A litigant may not use FOIA to obtain information from the Delaware State Police to use in trial. Public Defender v. State Police, 2003 Del. Super LEXIS 111 at **8-9 (Del. Super. Mar. 31, 2003). In Public Defender v. State Police, the Superior Court held the Public Defender’s Office[2] was not entitled to records from the State Police because “[w]hile the Public Defender’s clients mostly are Delaware citizens and while some of them might be especially curious about the state police training and methods, their interest in the materials is not related to the public’s right to know. Their legitimate interest concerns pending or potential litigation, which is exempt from the Act.” Id.

The Delaware Attorney General’s Office and Delaware courts have consistently held that “FOIA’s pending/potential litigation exemption is designed to maintain a level playing field: a party or potential party to litigation cannot use FOIA to obtain information in lieu of the rules of civil discovery. ‘Delaware courts will not allow litigants to use FOIA as a means to obtain discovery which is not available under the court’s rules of procedure.’” Del. Op. Atty. Gen. 06-ID21 (Del. A.G.), 2006 WL 3113705 (quoting Mell v. New Castle County, 835 A.2d 141, 147 (Del. Super. 2003)); see also Del. Op. Atty. Gen. 04-IB20 (Del.A.G.), 2004 WL 2951950 (“The exemption applies when [i]t is exclusively about litigators and litigants looking for materials that might help them in court.”) (internal citations omitted).

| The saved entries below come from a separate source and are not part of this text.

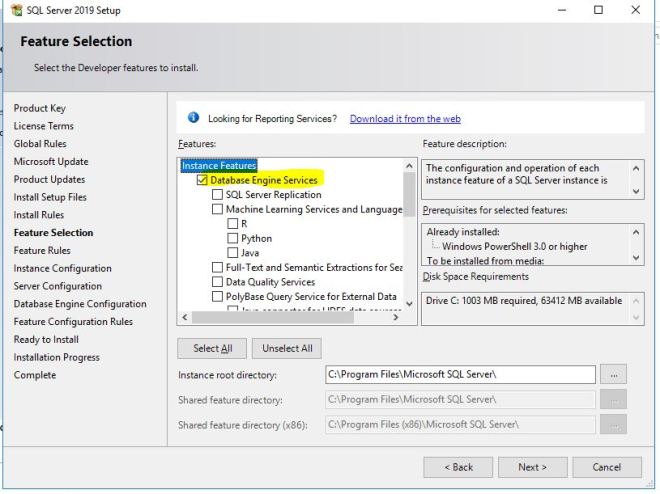The image size is (660, 494).
Task: Open the Download it from the web link
Action: coord(405,119)
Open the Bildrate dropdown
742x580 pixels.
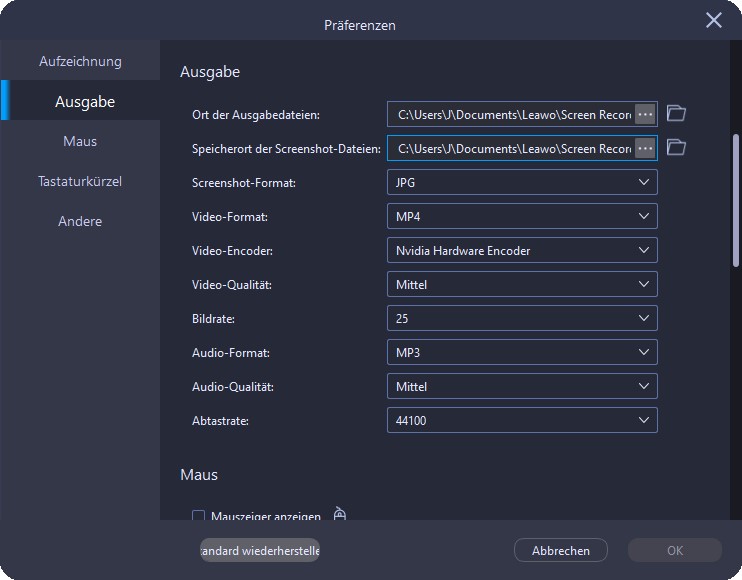(x=522, y=318)
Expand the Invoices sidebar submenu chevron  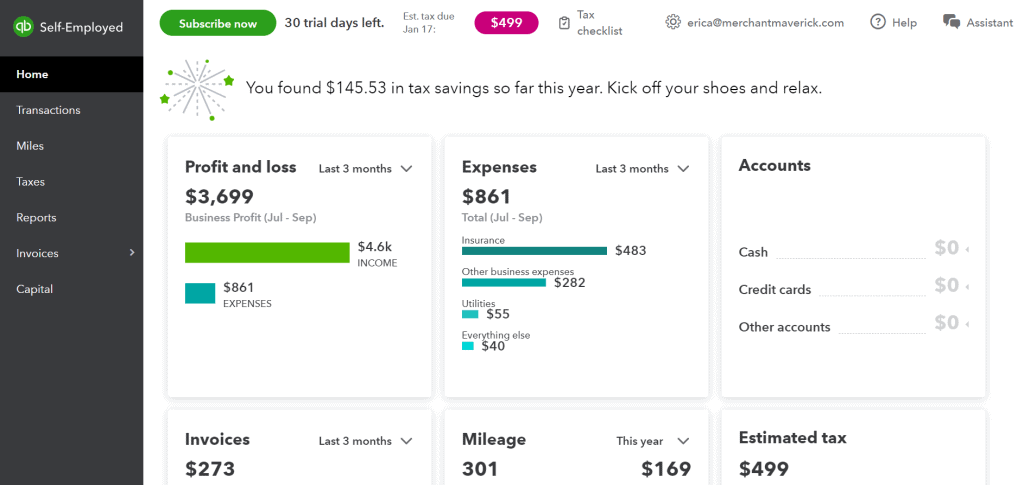point(132,253)

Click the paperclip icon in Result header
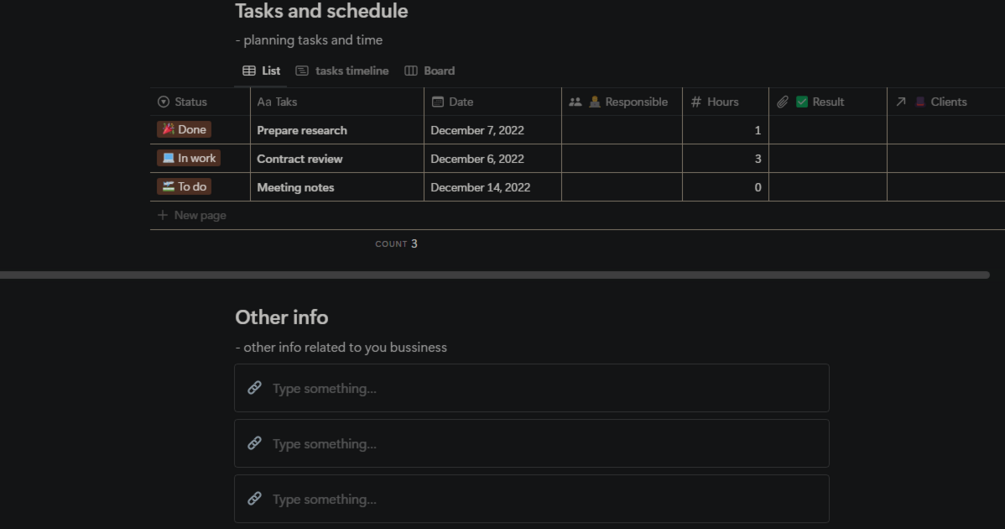pyautogui.click(x=782, y=102)
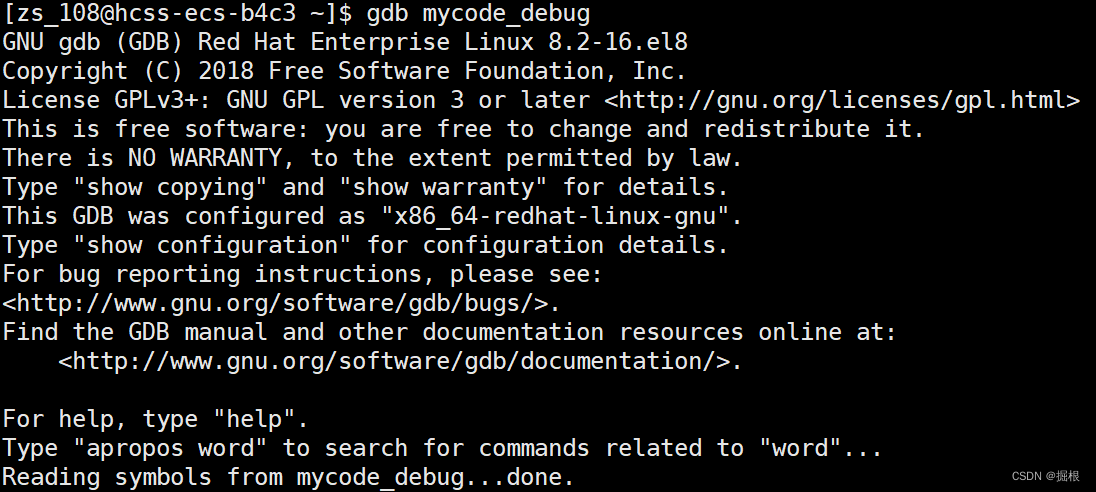Click the Find the GDB manual line
This screenshot has height=492, width=1096.
click(x=449, y=332)
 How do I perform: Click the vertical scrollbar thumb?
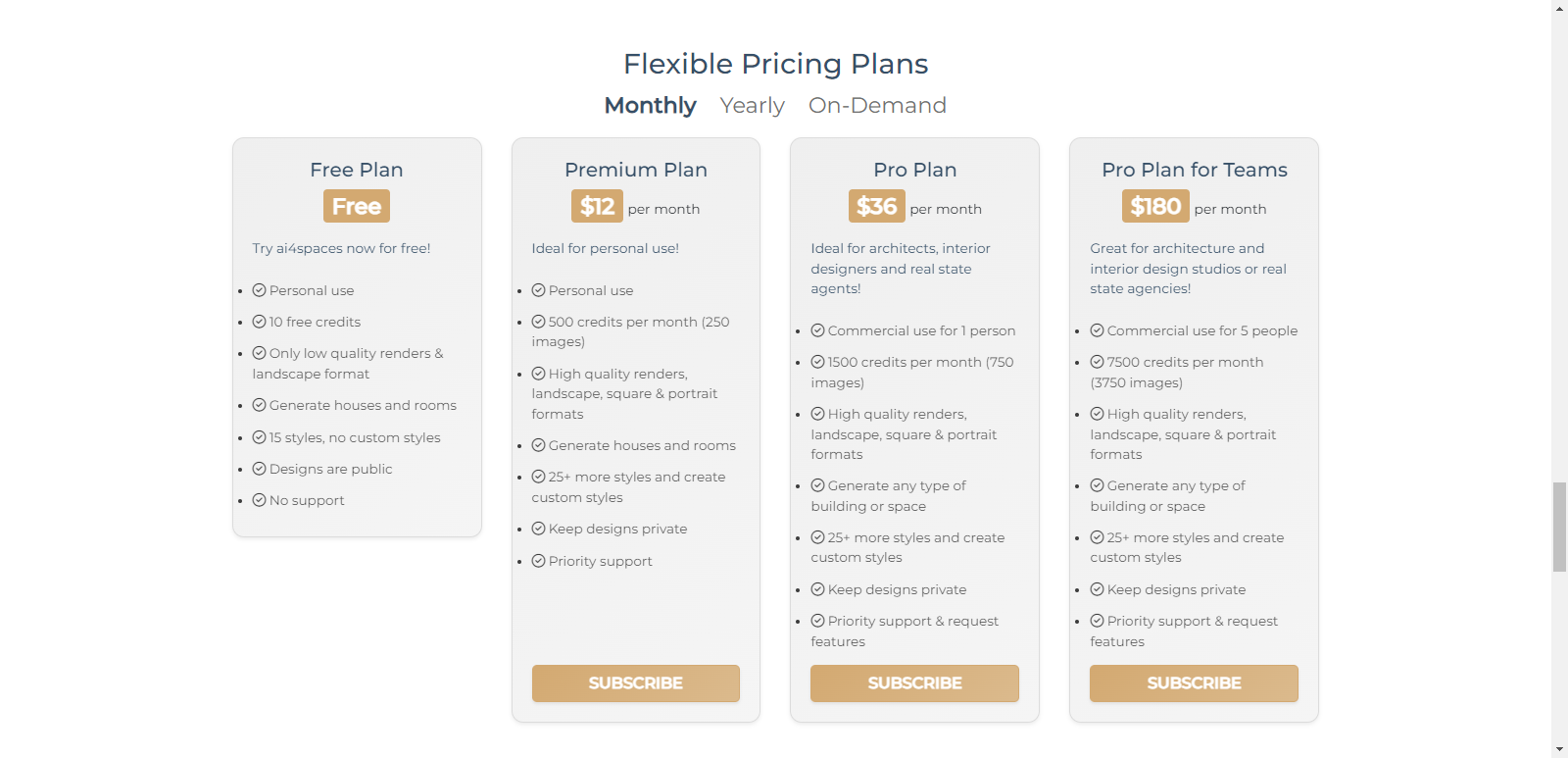(x=1559, y=527)
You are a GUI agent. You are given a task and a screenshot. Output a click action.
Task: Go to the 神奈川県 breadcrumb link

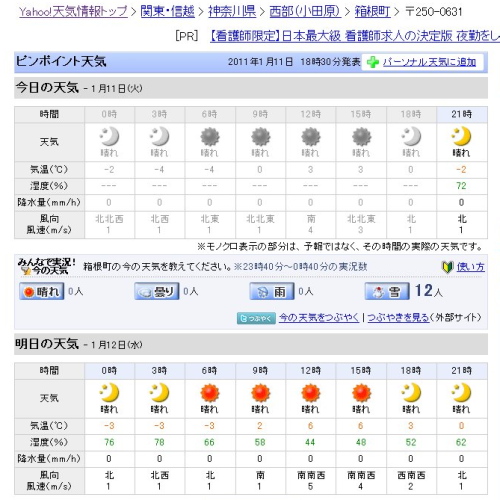click(x=232, y=12)
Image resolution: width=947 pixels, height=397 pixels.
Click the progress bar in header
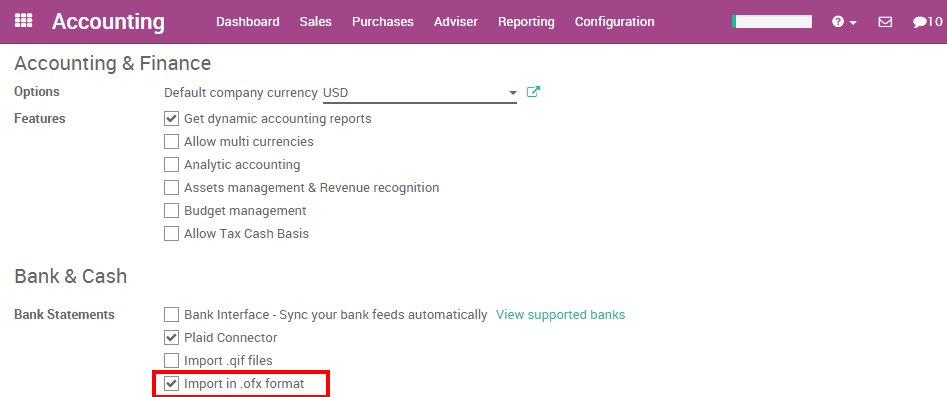[772, 22]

Requesting records from the State Police on behalf of a client to aid in litigating a case, is the exact purpose for which the Delaware Legislature forbade FOIA from being used. One cannot obtain records through FOIA when the sole purpose for obtaining them is to search for evidence that may assist in the course of litigation, even if the requested records do not constitute criminal files or criminal records.

  • Under federal laws, disclosure of investigation records would constitute an unwarranted invasion of person privacy and are therefore exempt from disclosure.

Similar to the Delaware statute, the federal FOIA exempts:

records or information compiled for law enforcement purposes, but only to the extent that the production of such law enforcement records or information (A) could reasonably be expected to interfere with enforcement proceedings, (B) would deprive a person of a right to a fair trial or an impartial adjudication, (C) could reasonably be expected to constitute an unwarranted invasion of personal privacy, (D) could reasonably be expected to disclose the identity of a confidential source

5 U.S.C. § 522(b)(A)(7). The United States Supreme Court has held that “as a categorical matter that a party’s request for law enforcement records or information about a private citizen can reasonably be expected to invade that citizen’s privacy, and that when the request seeks no ‘official information’ about a Government agency, but merely records that the Government happens to be storing, the invasion of privacy is ‘unwarranted.’” Department of Justice v. Reporters Committee for Freedom of Press, 489 U.S. 749, 780 (1989).  In other words, law enforcement records about a private citizen are not subject to disclosure under FOIA.

The ATF[3], by way of example, requires a lawyer to have a client verify his or her identity pursuant to 28 C.F.R. § 16.41(d) before the agency can process a request. If one’s client is the subject of the investigation for which one is seeking records. 28 C.F.R. § 16.41(d) states, in part, “[w]hen you make a request for access to records about yourself, you must verify your identity.” If one’s client is not the subject of the files sought, the law regards disclosure of law enforcement records as an invasion of privacy.

Footnotes:

[1] Copy of the Delaware FOIA statute is available at this link.

[2] The Court held that the Public Defender’s Office was not a citizen under FOIA and refused to recognize the Assistant Public Defender’s presence in her personal capacity reasoning that she admitted that “she was acting on behalf of the office of the Public Defender.” Public Defender v. State Police, 2003 Del. Super LEXIS 111 at **9, 12 (Del. Super. Mar. 31, 2003).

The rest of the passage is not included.